Centripetal force is a center-seeking force that acts on an object moving in a circular path. It is directed toward the center of curvature of the path. Without this force, an object would continue to move in a straight line according to Newton's First Law.
Mathematically, the magnitude of centripetal force $F_c$ is given by: $$F_c = \frac{mv^2}{r}$$ Where:
- $m$ = mass of the object
- $v$ = linear velocity
- $r$ = radius of the path
Derivation for a Bicycle on a Curved Road
When a cyclist turns on a flat, curved road, they must lean inward at an angle $\theta$ with the vertical. This leaning allows the ground to exert a normal force $N$ that provides the necessary centripetal force.
Forces at play:
- Weight ($mg$): Acting vertically downward.

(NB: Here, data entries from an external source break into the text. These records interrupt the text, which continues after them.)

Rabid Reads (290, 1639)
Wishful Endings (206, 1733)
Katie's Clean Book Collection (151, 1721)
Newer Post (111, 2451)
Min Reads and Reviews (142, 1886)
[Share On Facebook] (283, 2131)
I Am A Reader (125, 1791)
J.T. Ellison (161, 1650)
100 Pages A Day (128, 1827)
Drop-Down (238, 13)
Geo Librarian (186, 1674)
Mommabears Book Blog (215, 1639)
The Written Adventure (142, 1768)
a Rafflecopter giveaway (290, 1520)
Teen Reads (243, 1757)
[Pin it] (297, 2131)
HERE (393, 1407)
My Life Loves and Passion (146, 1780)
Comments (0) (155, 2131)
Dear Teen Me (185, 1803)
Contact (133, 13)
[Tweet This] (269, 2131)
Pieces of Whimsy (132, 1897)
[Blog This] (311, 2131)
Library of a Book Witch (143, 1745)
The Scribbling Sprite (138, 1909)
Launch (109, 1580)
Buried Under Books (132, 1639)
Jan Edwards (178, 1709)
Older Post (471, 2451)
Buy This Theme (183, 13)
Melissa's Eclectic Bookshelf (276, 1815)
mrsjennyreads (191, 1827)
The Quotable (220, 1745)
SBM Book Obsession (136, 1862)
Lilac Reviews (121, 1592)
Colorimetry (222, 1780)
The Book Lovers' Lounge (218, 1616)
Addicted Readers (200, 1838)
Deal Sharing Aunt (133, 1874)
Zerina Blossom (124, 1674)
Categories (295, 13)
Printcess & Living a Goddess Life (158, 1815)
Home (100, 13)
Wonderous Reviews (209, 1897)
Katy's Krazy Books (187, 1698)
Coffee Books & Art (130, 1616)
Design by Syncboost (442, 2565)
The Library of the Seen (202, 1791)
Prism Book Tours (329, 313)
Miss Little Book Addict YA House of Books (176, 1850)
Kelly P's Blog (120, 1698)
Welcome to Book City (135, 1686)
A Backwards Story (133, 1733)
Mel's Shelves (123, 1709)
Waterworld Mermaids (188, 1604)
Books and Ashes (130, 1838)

- Normal Reaction ($N$): Acting perpendicular to the ground/bicycle surface.
To balance the forces:
- The vertical component of the normal reaction must balance the weight: $N \cos\theta = mg$
- The horizontal component of the normal reaction provides the centripetal force: $N \sin\theta = \frac{mv^2}{r}$
Solving for the angle of lean:
Dividing the two equations: $$\frac{N \sin\theta}{N \cos\theta} = \frac{mv^2 / r}{mg}$$ $$\tan\theta = \frac{v^2}{rg}$$
This shows that the necessary angle of lean $\theta$ depends on the square of the speed $v$ and the sharpness of the curve $r$.